Но мысль не шире языка. Когда встречаются два гуманоида, в языках которых ни одно слово не совпадает, они могут общаться посредством мимики и жестов. А когда человек и чужак вступают в контакт не с глазу на глаз, а с помощью микросхем, все гораздо сложнее. Но насколько трудно дается общение, когда одна из сторон, ищущих контакта, не имеет ни малейшего представления, что ей делать и как поступать в предлагаемом состоянии материальной матрицы, совершенно не похожей на наше доброе старое пространство-время!
Можете мне поверить, контакт с чужеродным интеллектом через нейроканал это примерно то же самое, как если бы вас попросили участвовать в телевикторине сразу же после вашего рождения, причем за каждую ошибку пообещали больно наказывать.

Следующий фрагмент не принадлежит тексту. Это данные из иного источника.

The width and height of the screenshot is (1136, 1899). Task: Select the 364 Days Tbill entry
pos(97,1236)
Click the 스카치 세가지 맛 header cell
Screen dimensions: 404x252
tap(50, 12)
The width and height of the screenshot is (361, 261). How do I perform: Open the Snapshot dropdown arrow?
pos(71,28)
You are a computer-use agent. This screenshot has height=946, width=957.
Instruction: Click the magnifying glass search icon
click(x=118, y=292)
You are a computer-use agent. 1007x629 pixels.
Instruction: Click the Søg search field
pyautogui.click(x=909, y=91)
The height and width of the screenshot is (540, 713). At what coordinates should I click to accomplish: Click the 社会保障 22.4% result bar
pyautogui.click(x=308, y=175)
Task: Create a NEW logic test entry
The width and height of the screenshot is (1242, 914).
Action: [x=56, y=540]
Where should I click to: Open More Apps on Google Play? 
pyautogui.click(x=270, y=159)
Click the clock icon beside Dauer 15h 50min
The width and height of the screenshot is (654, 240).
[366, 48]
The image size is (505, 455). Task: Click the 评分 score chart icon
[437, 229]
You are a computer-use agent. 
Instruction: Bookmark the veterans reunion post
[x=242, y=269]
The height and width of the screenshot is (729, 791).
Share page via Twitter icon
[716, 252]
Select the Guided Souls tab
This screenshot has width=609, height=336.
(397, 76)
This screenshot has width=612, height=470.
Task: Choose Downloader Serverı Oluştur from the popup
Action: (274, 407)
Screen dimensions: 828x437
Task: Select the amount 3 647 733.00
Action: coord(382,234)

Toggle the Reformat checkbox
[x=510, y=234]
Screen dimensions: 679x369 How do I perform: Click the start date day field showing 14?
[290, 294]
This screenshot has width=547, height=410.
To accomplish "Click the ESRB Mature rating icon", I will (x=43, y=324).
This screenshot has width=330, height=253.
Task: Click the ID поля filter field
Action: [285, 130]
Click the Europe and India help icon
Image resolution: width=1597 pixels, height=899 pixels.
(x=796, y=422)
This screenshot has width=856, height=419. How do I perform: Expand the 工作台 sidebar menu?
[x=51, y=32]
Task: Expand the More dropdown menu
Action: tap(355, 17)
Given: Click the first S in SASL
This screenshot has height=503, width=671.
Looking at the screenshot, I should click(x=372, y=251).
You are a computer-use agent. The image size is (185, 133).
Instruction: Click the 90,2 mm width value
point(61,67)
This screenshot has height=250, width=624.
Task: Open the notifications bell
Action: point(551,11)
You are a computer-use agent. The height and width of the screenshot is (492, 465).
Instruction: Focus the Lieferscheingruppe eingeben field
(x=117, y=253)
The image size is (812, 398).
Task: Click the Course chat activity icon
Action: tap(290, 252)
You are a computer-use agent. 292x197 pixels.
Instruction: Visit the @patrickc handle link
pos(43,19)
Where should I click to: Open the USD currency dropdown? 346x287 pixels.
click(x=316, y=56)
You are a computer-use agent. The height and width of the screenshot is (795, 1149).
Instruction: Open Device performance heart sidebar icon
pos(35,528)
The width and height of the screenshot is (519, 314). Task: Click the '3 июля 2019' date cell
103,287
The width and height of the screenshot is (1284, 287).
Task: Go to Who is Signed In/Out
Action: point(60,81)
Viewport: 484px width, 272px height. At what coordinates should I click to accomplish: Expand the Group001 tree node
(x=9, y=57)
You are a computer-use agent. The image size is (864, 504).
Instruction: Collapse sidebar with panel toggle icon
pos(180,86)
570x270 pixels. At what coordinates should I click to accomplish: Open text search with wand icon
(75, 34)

Мало-помалу я опять начал ощущать, что стал размером с человека. Но что я собою представлял, сказать не берусь и полагаю, что то, чем я был, не имело ни формы, ни материальной основы; мне оставалось быть только собственной точкой зрения. Не могу судить, насколько моя творческая активность участвовала в том, что начинало возникать из небытия вокруг; подозреваю, что все там было сделано ради меня, но те, кто создавал эту картину ради моего обучения псевдосенсорному восприятию, максимально использовали ресурсы моей памяти и воображения.
Это было похоже, если хотите, на сон?
Мне снилось, что я стою в пустыне, бывшей когда-то морем, и что жизненные формы, заполнявшие это море, вдруг застыли, превратившись в кристаллы, которые по ночам светились, словно ледяные скульптуры, а в дневном тепле растворялись, принимая ни на что не похожие парообразные формы и превращаясь в сгустки света. Мне снилось, что я иду по лесу из сталагмитов со множеством наплывов, словно у литых статуй, вылизанных до зеркального блеска природными стихиями. В серебристом рассветном свечении парообразные сущности просыпались от ночного сна и уплывали вверх, корчась в непрерывных, но тщетных попытках вновь зафиксировать свою форму.
Они начали медленный мрачный танец, хороводом кружась вокруг майских деревьев под л иловым небом, медленно светлеющим до розового оттенка. Чувствовалось, что эти мерцающие привидения тосковали по форме, по твердости, но их стремление к материализации было безнадежно. На мое присутствие они никак не реагировали, сосредоточившись на самих себе и занимаясь своими, одним им ведомыми делами.
Скалы имели серо-зеленую окраску, но цвета выглядели размыто. Вдалеке скалы пропадали, терялись в колышущихся тенях разноцветного тумана, но впечатление было такое, как будто они находились на самом краю моего восприятия, за которым лежала непостижимая тайна.